Delhomme — who is prone to pronounce he's in charge by saying, "I am the mayor" — has been behind bars until a state Supreme Court judge is satisfied the mayor has fulfilled an order to open a summer day camp for village children.

Jared Viders, an attorney representing Delhomme, said although he and Village Attorney Jerrold Miles tried to get their boss released on Monday by showing Justice Gerald Loehr that Delhomme had fully complied with his order, the judge told them to come back Tuesday morning for another hearing.

Viders said Delhomme has followed the order and made the Louis Kurtz Civic Center fully available for the village's summer camp.

"I wouldn't have brought the application this morning unless I was convinced there was full compliance," Viders said Monday.

Dennis Lynch, an attorney representing Delhomme's opponents, Trustees Vilair Fonvil, Asher Grossman and Emilia White, said Delhomme has to honor the July 2 village board resolution, which called for restoring the village's summer camp at the civic enter.

"The order means he has to facilitate the opening (of the camp)," said Lynch, adding that Loehr requested a report on camp registration status Tuesday.

Officials who want to open the camp complained that Delhomme blocked access to the facility, leading Loehr to issue a contempt order July 16.

At Thursday's hearing,Loehr told Delhomme to give the program full access to the civic center.
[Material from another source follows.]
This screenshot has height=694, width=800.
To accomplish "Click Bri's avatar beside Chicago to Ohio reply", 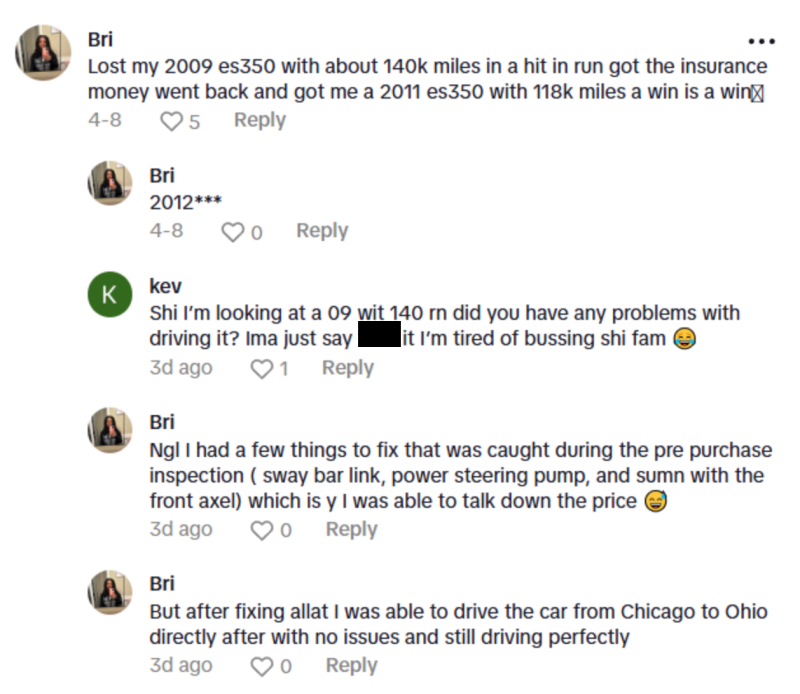I will point(110,591).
Delhomme repeatedly told Loehr that trustees don't have the right to run the village, only the mayor does.

On Friday morning, some of the office doors at the center were still locked when camp organizers and several parents went to the center. Loehr then jailed Delhomme for contempt of court. He remained in the Rockland County jail Monday. No bail is set for contempt of court charges.

Youth Director Sonia Barton, who has been in charge of the village's summer camp for the past 14 years, said Monday she was getting ready to open the camp Wednesday. Barton was suspended by Delhomme in May, but the trustees hired her as a private contractor to run the summer program.

Barton said because of the limited time left this summer, she was planning to host a curtailed program that would not require county Health Department approvals.

Spring Valley Mayor Demeza Delhomme flanked by town attorneys Jerrold Miles and Corey Turner at a press conference at the Louis Kurtz Civic Center in Spring Valley on July 15, 2014.

Virginia Jeanty, a longtime village resident and activist, said the village government has been dysfunctional because elected officials are not acting for the betterment of the village, but to protect their egos.

"There's no place for arrogance on the board. And that board is full of arrogance," Jeanty said. "They made it into a political quagmire."

Delhomme's jailing continues a contentious relationship between the mayor and the three trustees. All of them are Democrats.

His critics say Delhomme has acted arbitrarily, firing union employees against civil service law, pulling back plows during a snowstorm, and banned village employees from responding to fires as volunteer firefighters during their work hours.

The mayor has responded that he was the only one who was trying to get things done in a village that was badly in need of management.